Stored data entries:
:::

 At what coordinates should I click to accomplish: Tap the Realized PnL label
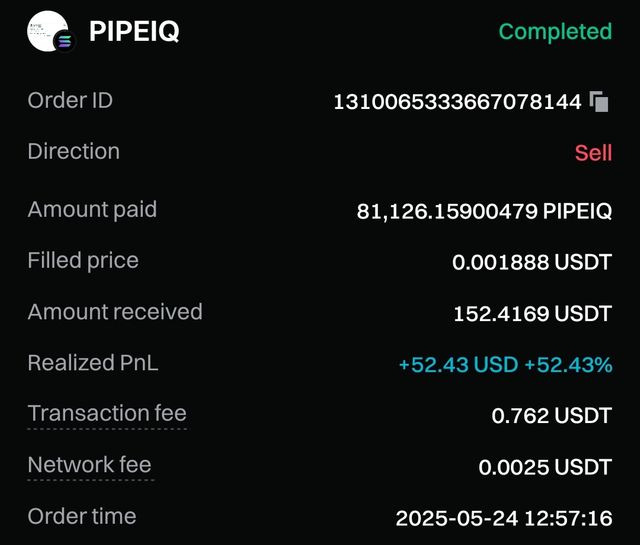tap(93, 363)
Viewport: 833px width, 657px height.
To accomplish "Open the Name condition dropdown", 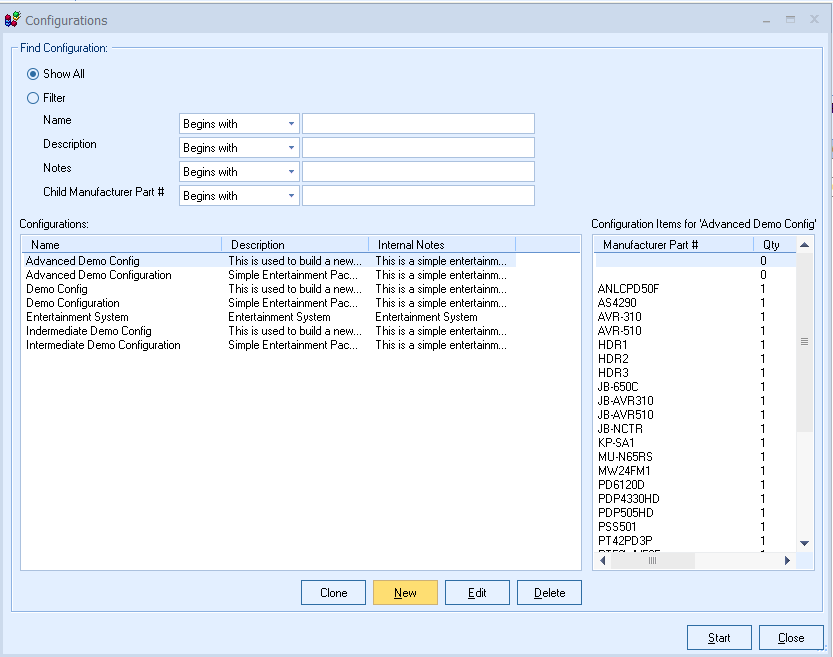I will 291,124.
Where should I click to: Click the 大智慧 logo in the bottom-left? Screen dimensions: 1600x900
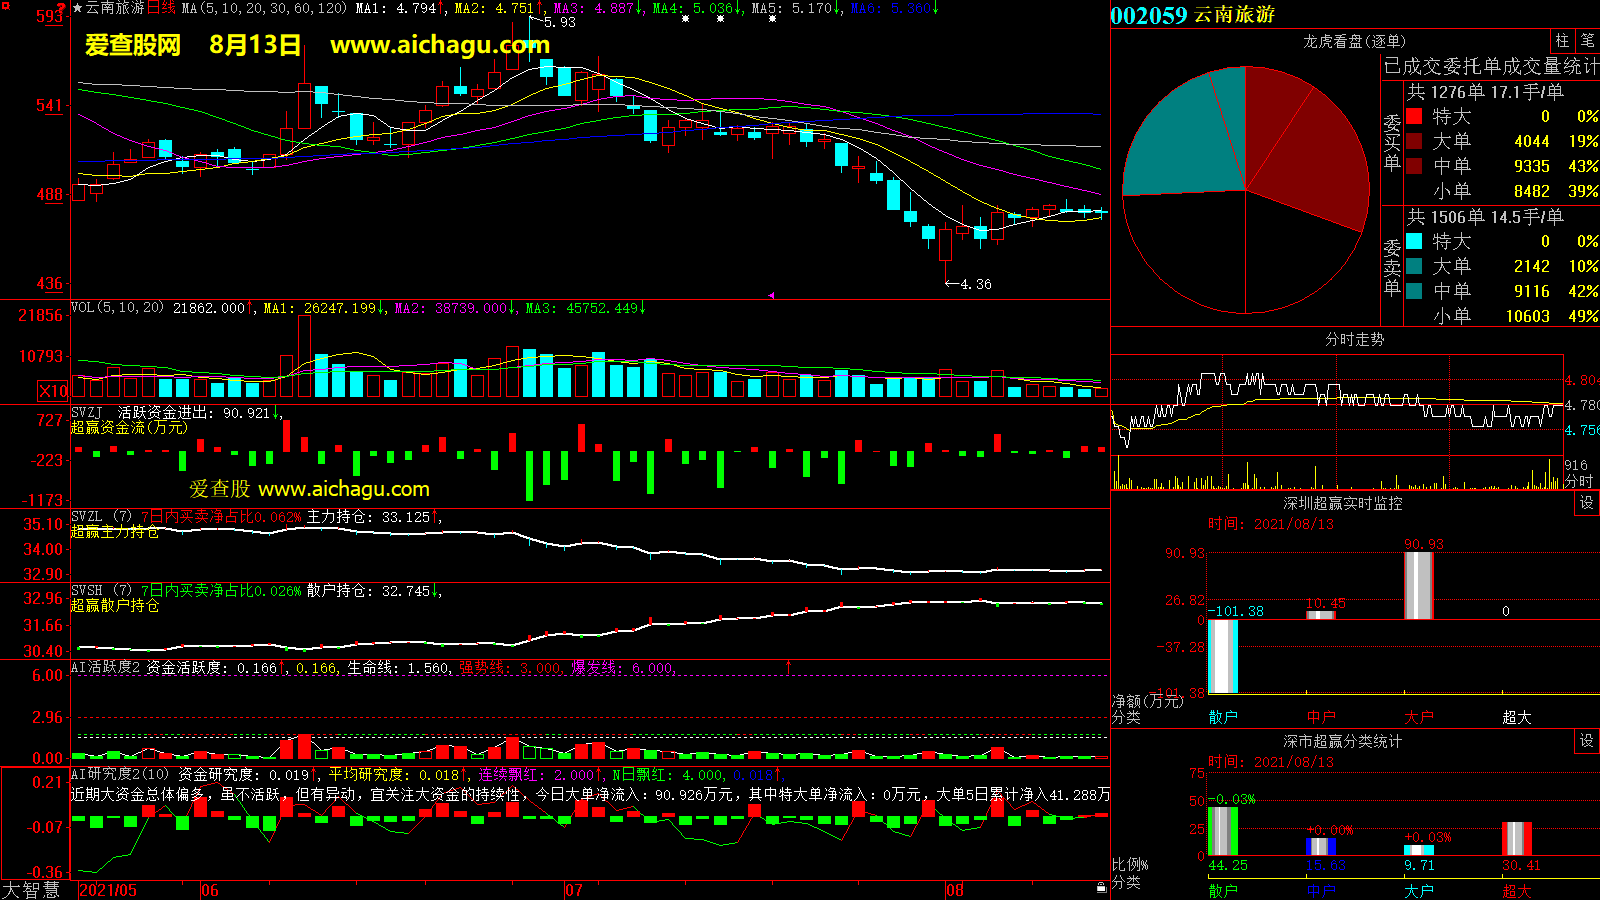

:::

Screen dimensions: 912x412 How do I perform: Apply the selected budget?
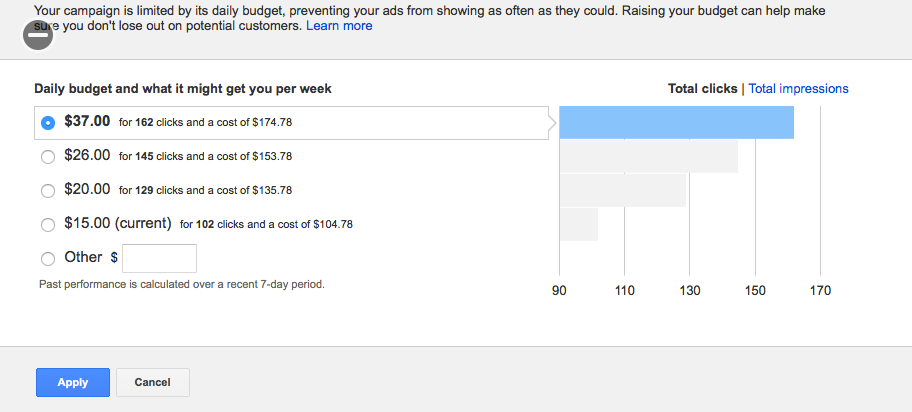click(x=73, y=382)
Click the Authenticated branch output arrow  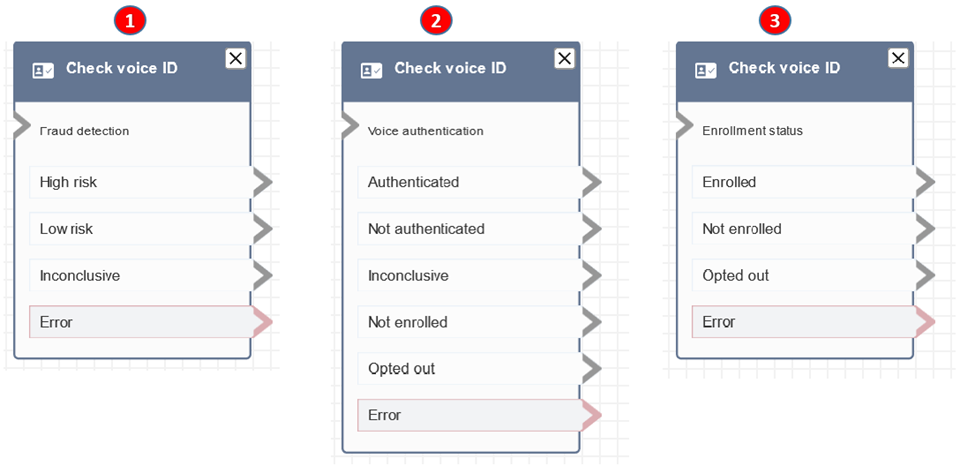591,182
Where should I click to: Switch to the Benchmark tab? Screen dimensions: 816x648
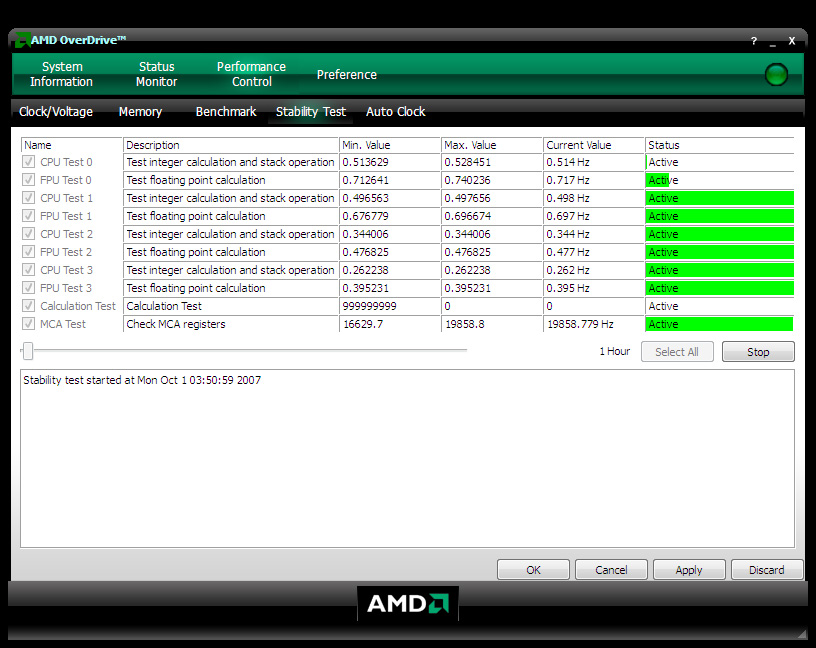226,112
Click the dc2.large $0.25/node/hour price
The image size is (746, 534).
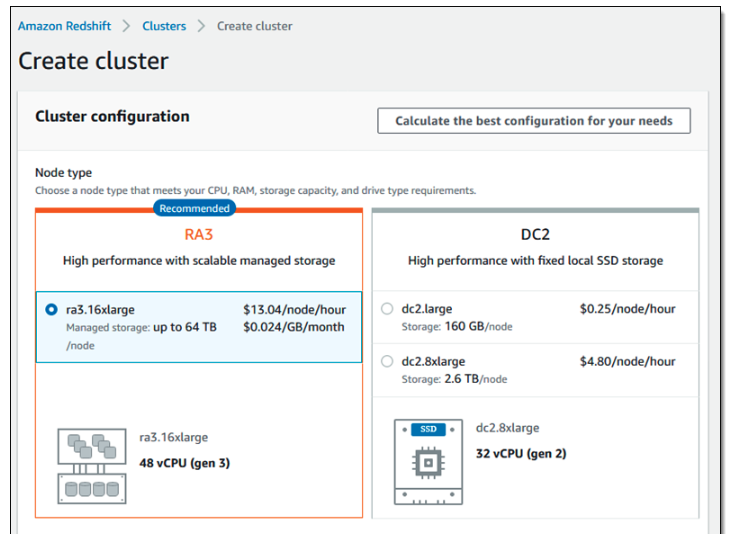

:::

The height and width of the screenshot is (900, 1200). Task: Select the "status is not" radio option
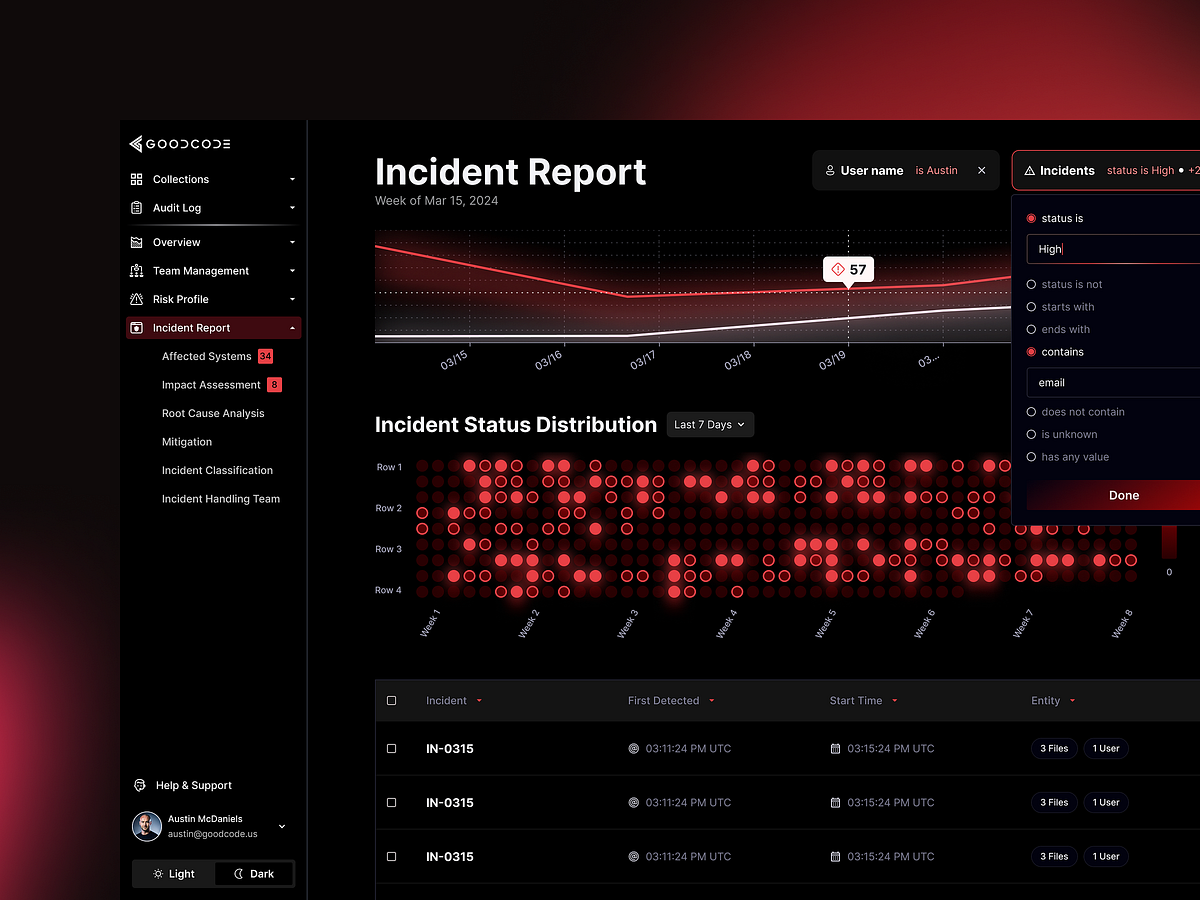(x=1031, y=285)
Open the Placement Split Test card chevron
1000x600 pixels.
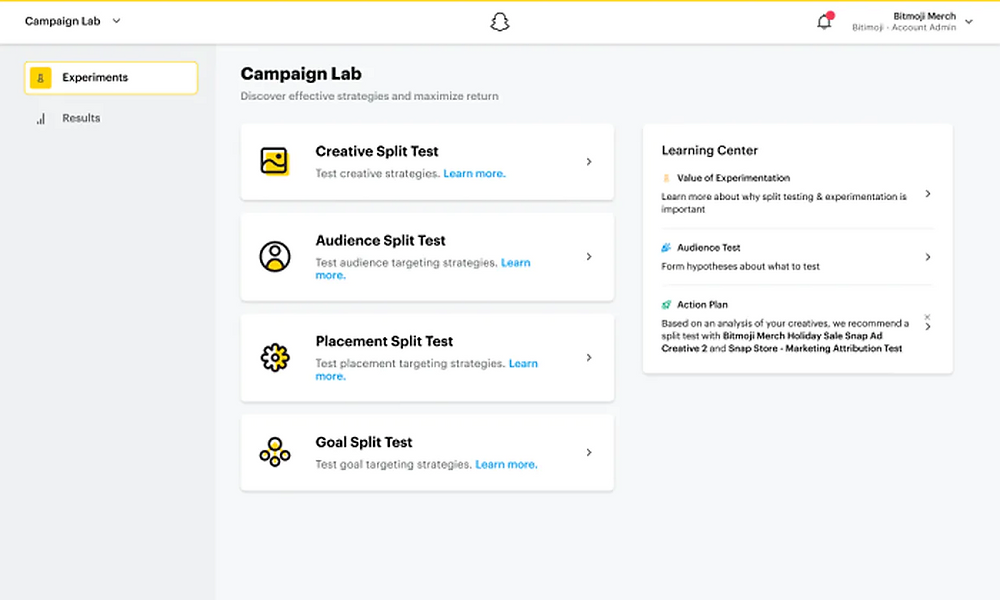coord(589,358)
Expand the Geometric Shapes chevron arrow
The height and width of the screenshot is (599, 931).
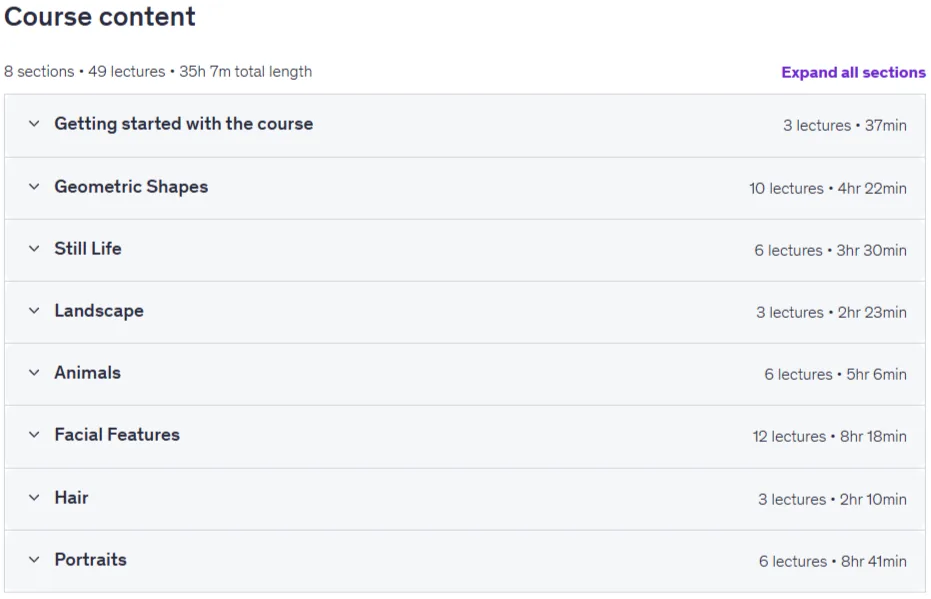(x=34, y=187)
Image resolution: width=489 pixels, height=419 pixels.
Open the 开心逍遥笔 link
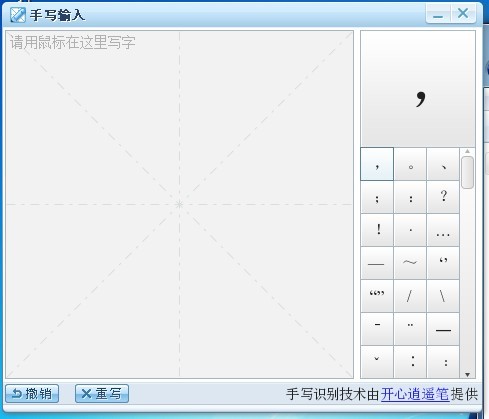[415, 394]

:::

◆ **Task to carry out**:
Your answer must be the exact lines from the records above, from the one containing "Where should I click to: Switch" through the one containing "The image size is (746, 534).", both included, with every picture left out.

◆ **Answer space**:
Where should I click to: Switch to the Benchmark tab? Screen dimensions: 816x648
226,112
Click the dc2.large $0.25/node/hour price
The image size is (746, 534).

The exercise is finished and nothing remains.